▶ [WORK TO BE COMPLETED]: Go through the data line by line. Copy each one holding the string "screenshot".

───── RECORDS FOR PROCESSING

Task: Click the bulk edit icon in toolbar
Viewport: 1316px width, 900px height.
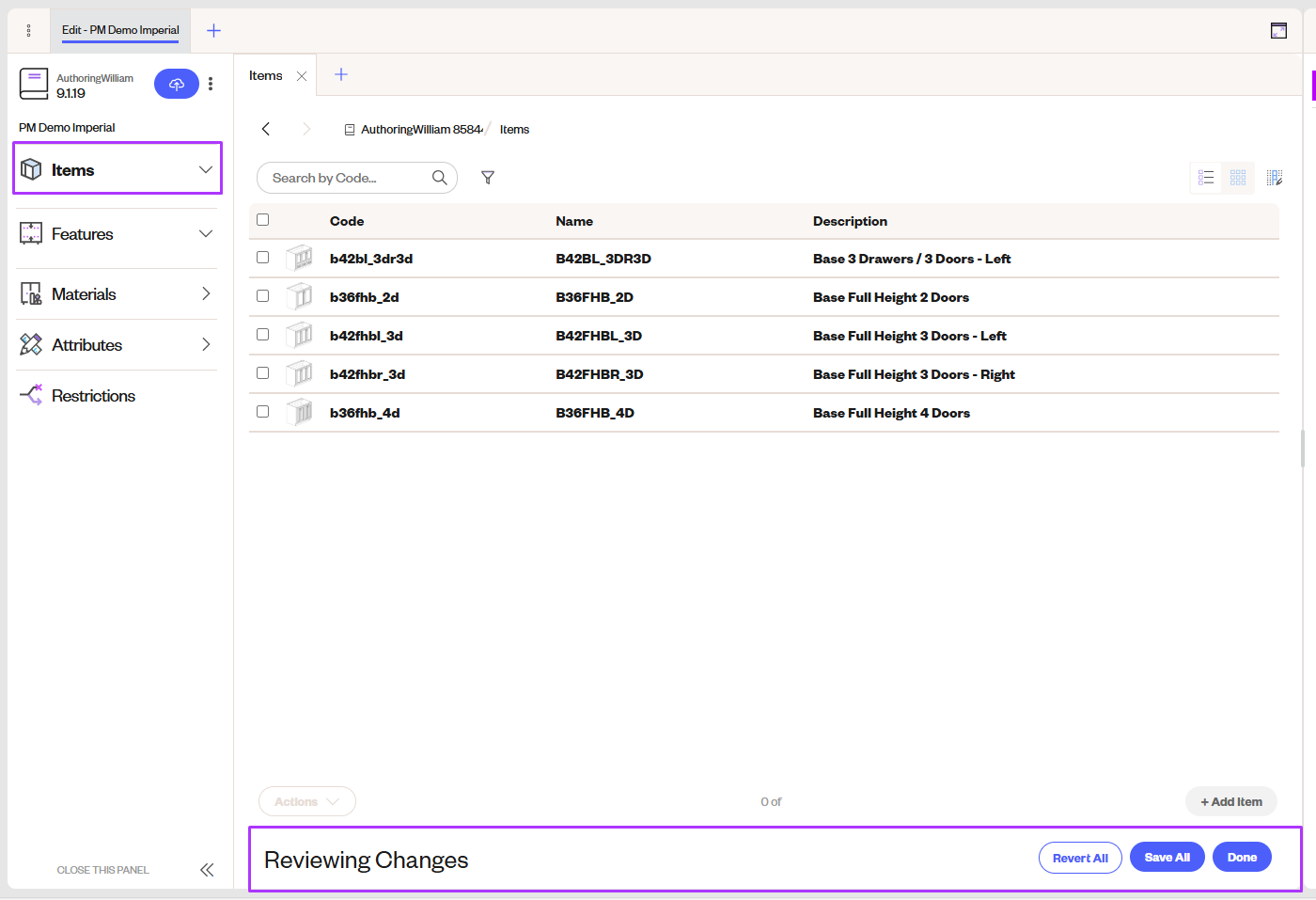Action: [1275, 177]
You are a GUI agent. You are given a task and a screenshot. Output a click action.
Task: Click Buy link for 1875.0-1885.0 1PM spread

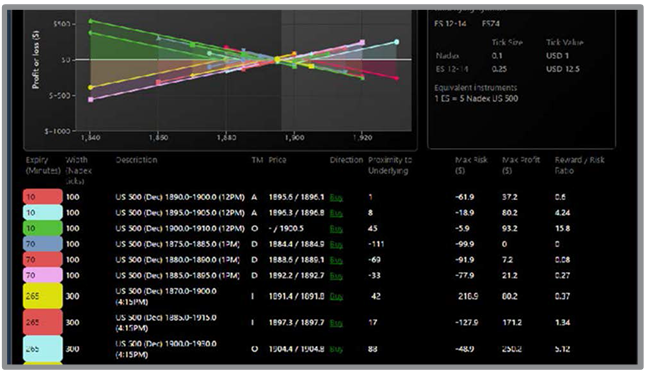tap(336, 245)
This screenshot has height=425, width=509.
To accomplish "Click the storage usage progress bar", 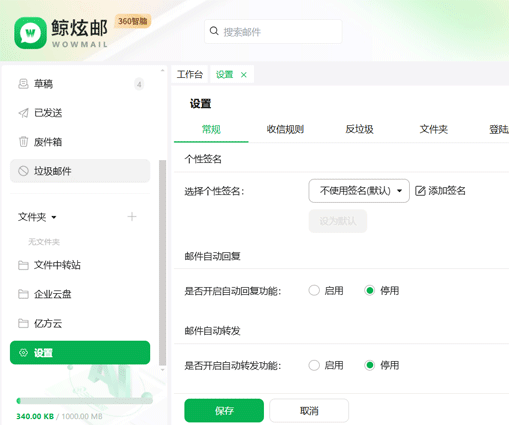I will [x=85, y=401].
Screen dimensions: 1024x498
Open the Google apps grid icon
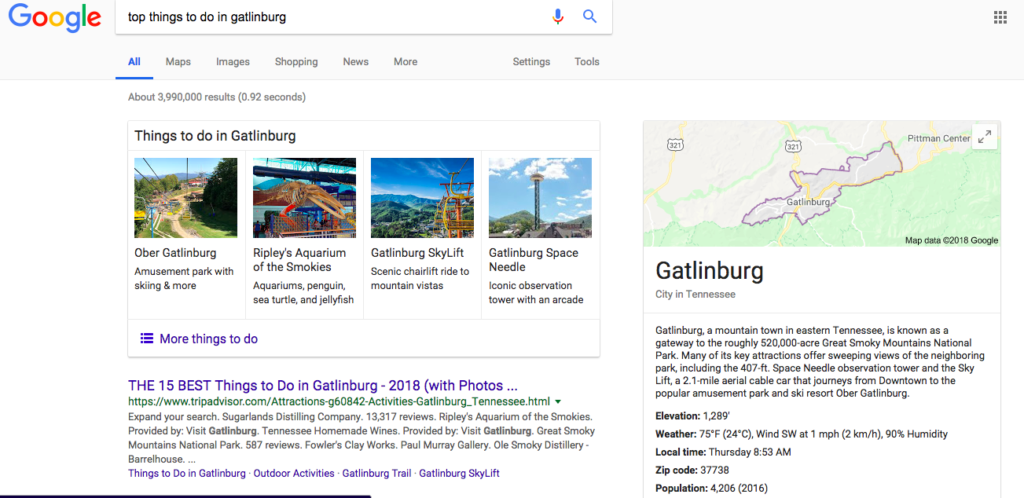(1000, 18)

──────────

▶ [WRITTEN ANSWER]:
You are a GUI agent. You are given a task and a screenshot. Output a click action.
This screenshot has height=425, width=509.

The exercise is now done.